_Extracted data_
- - - - - - -
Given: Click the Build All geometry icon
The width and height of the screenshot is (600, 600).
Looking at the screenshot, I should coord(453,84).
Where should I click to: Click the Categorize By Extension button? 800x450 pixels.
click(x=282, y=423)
- - - - - - -
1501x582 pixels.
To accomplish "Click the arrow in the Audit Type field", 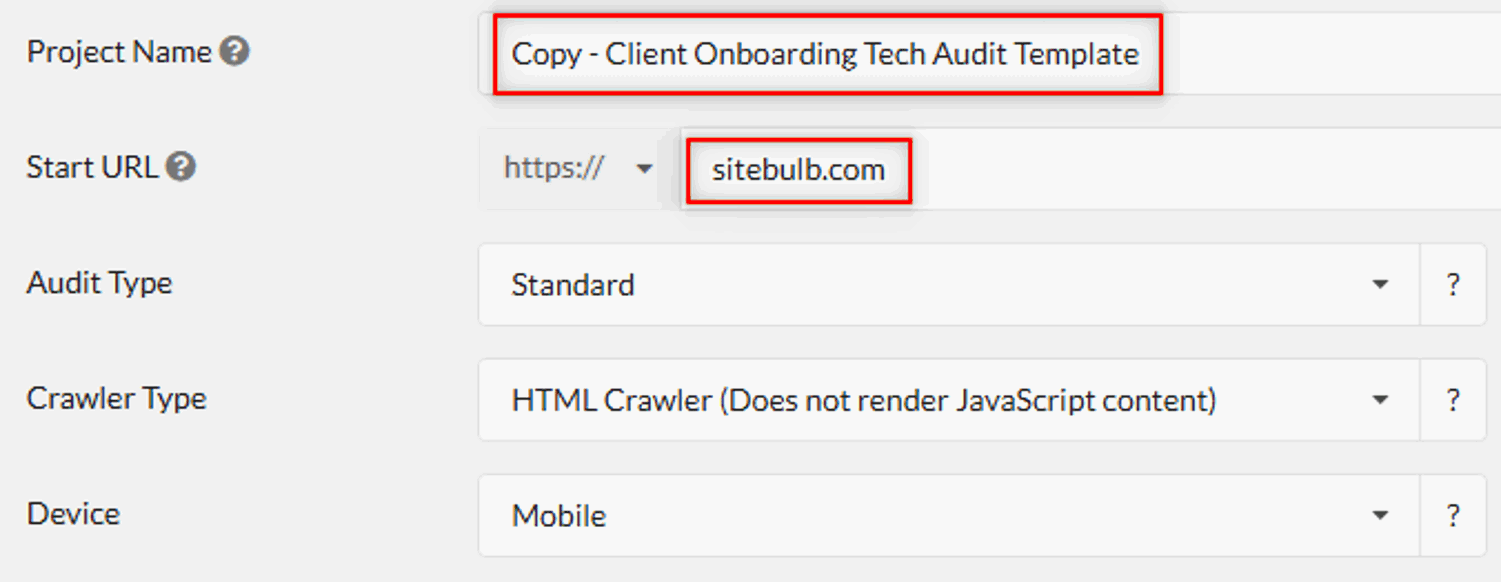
- - - - - - -
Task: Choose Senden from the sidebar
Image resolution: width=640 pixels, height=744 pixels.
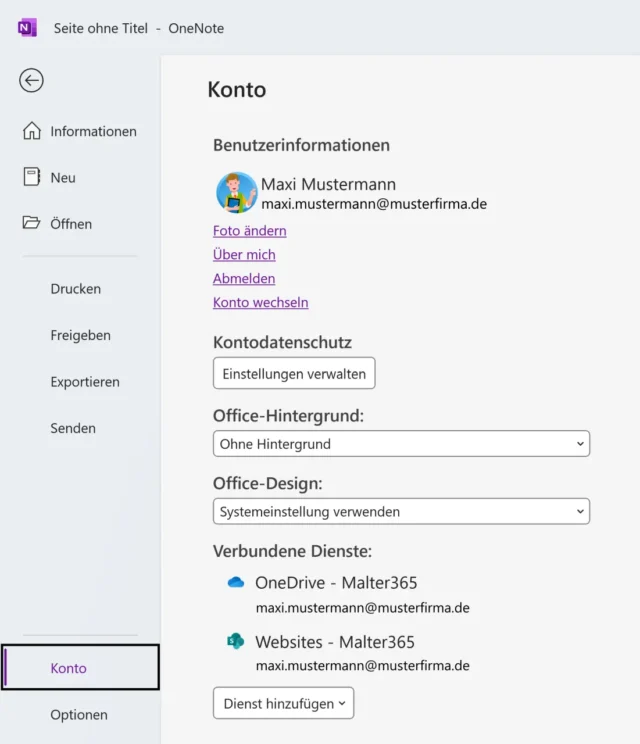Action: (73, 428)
- - - - - - -
_Instructions to follow_
Look above for the line containing "1501x582 pixels.", then write out every line from there down to the line containing "the arrow in", that line included, with no pictures.

_Answer section_
1501x582 pixels.
To accomplish "Click the arrow in the Audit Type field", 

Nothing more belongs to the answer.